» PROBLEM STATEMENT: Here is a listing, set out below; repeat its lines from the one with "614x367 pixels." to the last, both included, and leave out the pictures.

» RECORDED INFORMATION:
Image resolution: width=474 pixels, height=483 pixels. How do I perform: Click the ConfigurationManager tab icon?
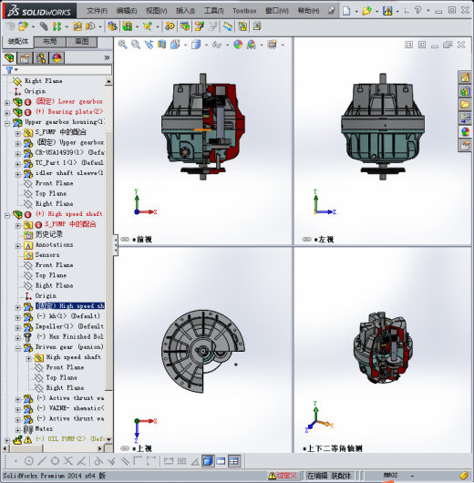41,58
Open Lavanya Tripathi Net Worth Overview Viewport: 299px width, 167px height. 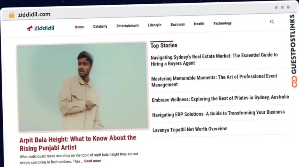[190, 129]
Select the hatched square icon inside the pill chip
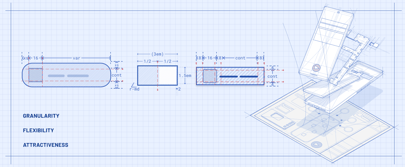The image size is (405, 167). pyautogui.click(x=35, y=75)
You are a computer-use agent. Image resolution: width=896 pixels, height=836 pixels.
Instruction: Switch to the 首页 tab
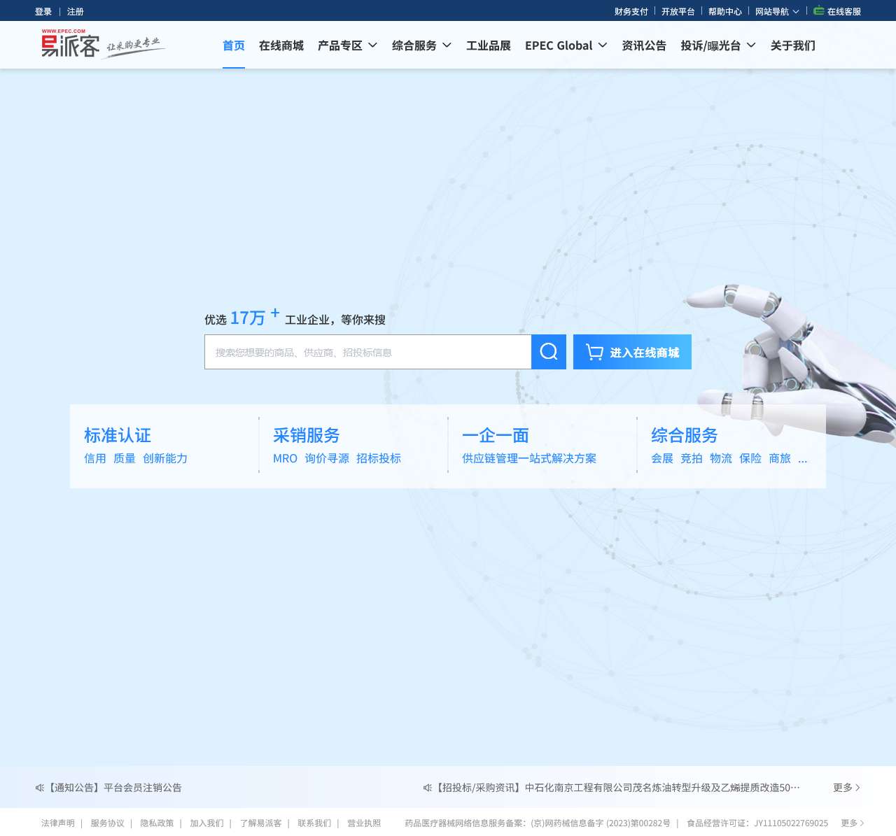pos(233,45)
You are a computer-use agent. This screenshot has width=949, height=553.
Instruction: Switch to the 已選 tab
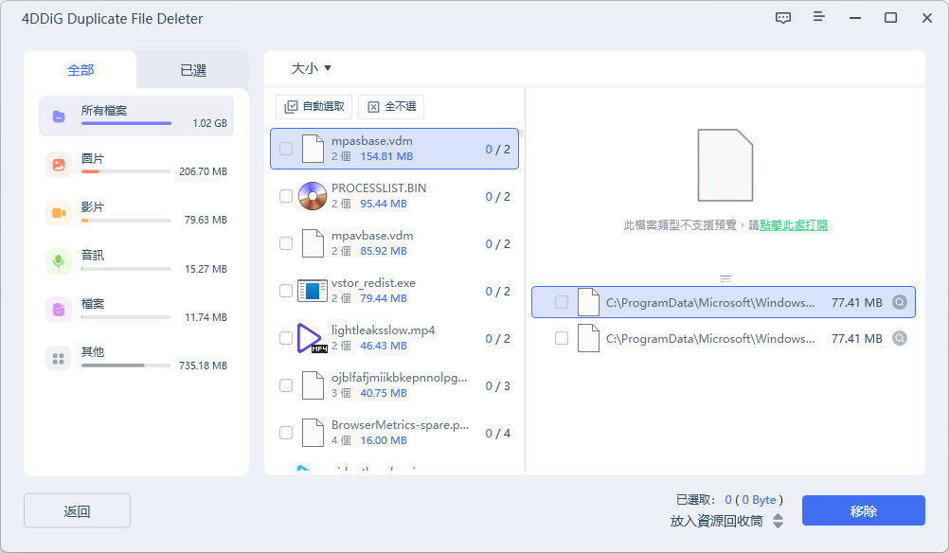tap(192, 69)
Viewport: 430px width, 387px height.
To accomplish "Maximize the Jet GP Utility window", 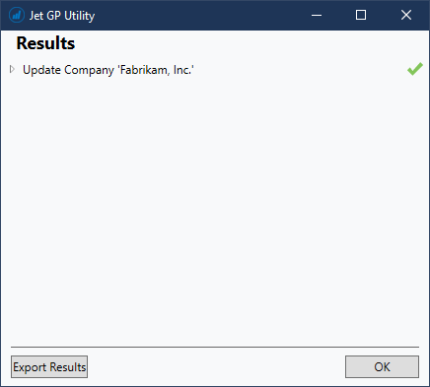I will pos(361,15).
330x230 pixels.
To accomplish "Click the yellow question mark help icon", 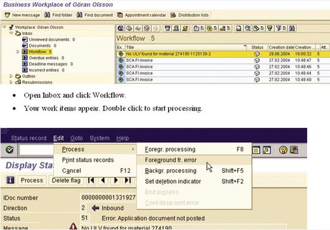I will 283,150.
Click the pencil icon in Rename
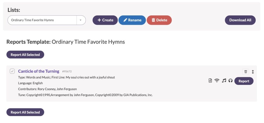264x123 pixels. click(x=125, y=20)
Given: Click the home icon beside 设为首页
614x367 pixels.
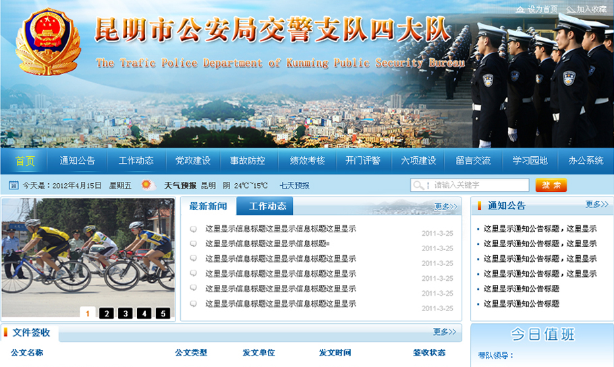Looking at the screenshot, I should point(520,9).
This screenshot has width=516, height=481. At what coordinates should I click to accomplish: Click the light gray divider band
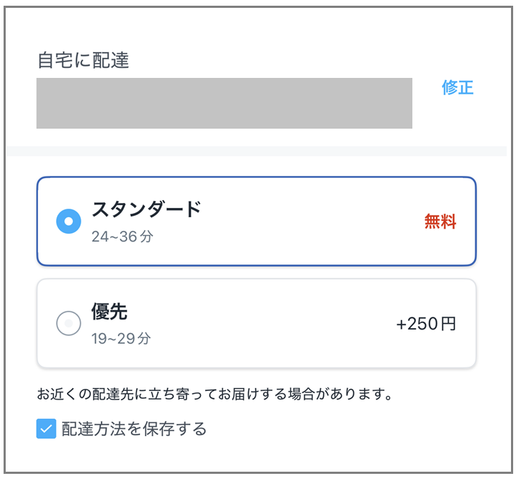point(257,152)
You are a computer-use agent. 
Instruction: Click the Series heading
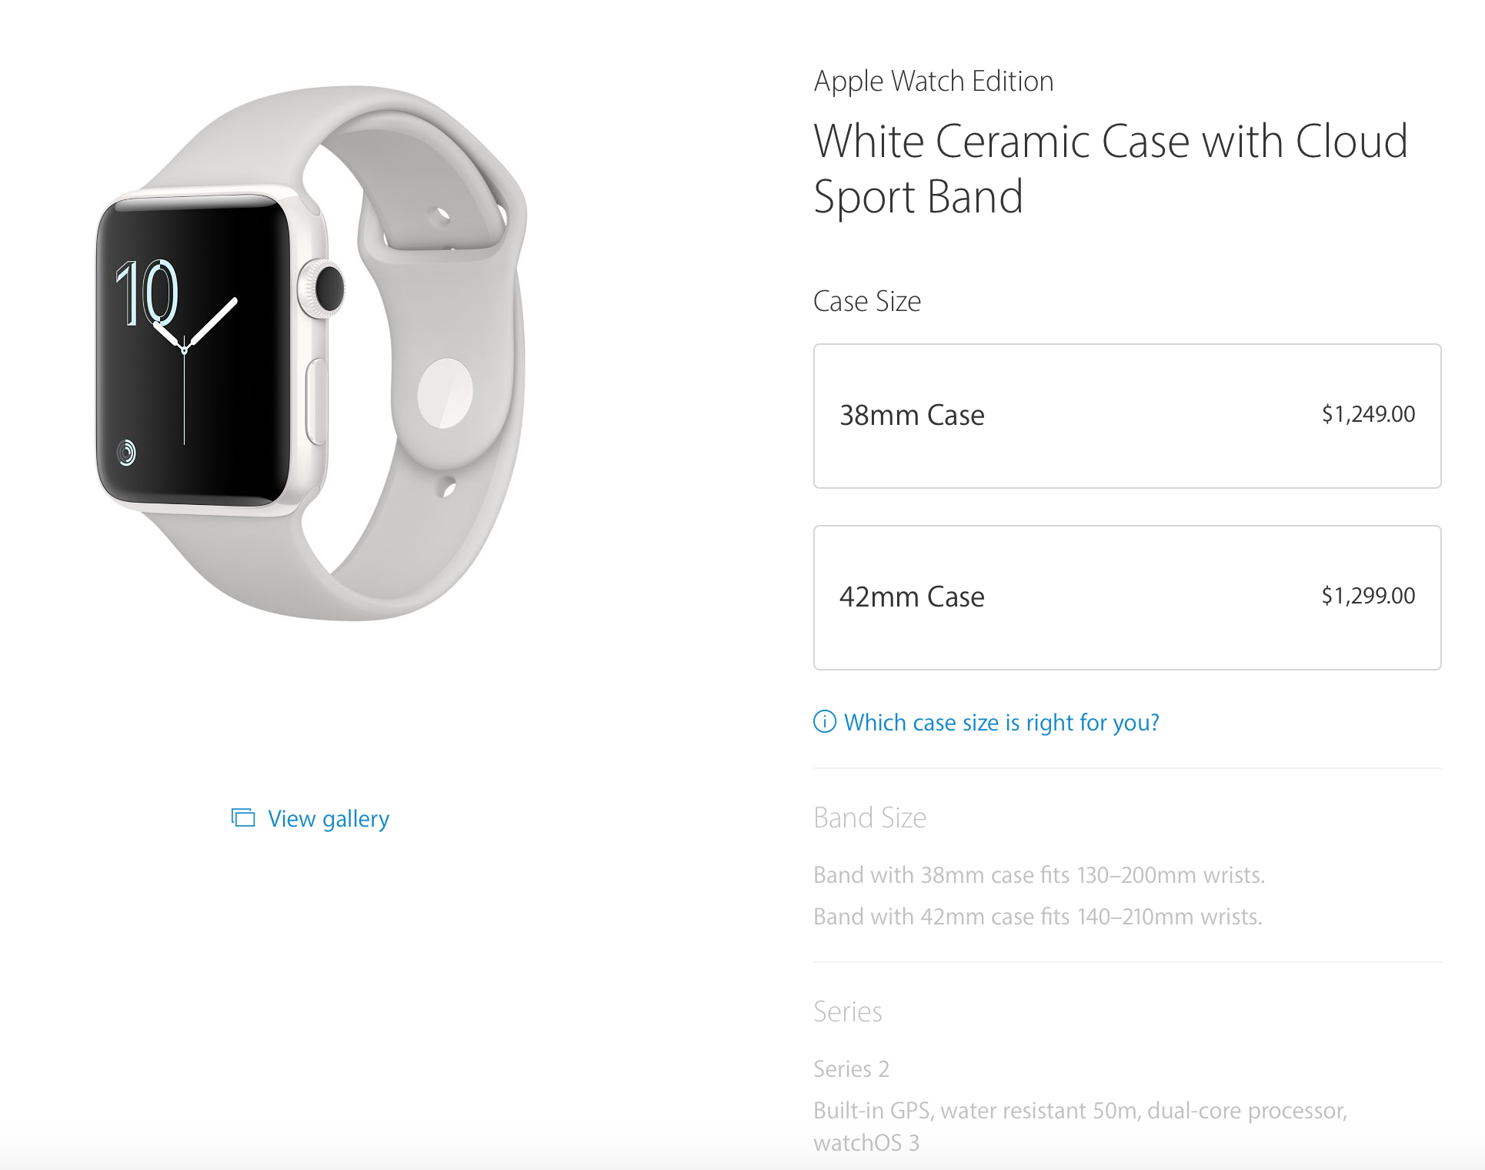pyautogui.click(x=847, y=1011)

» EXPECTED ANSWER:
614x367 pixels.
Looking at the screenshot, I should point(520,9).
This screenshot has width=516, height=481. At what coordinates should I click to accomplish: Click the light gray divider band
point(257,152)
You are a computer-use agent. 
Instruction: Click the Series heading
pyautogui.click(x=847, y=1011)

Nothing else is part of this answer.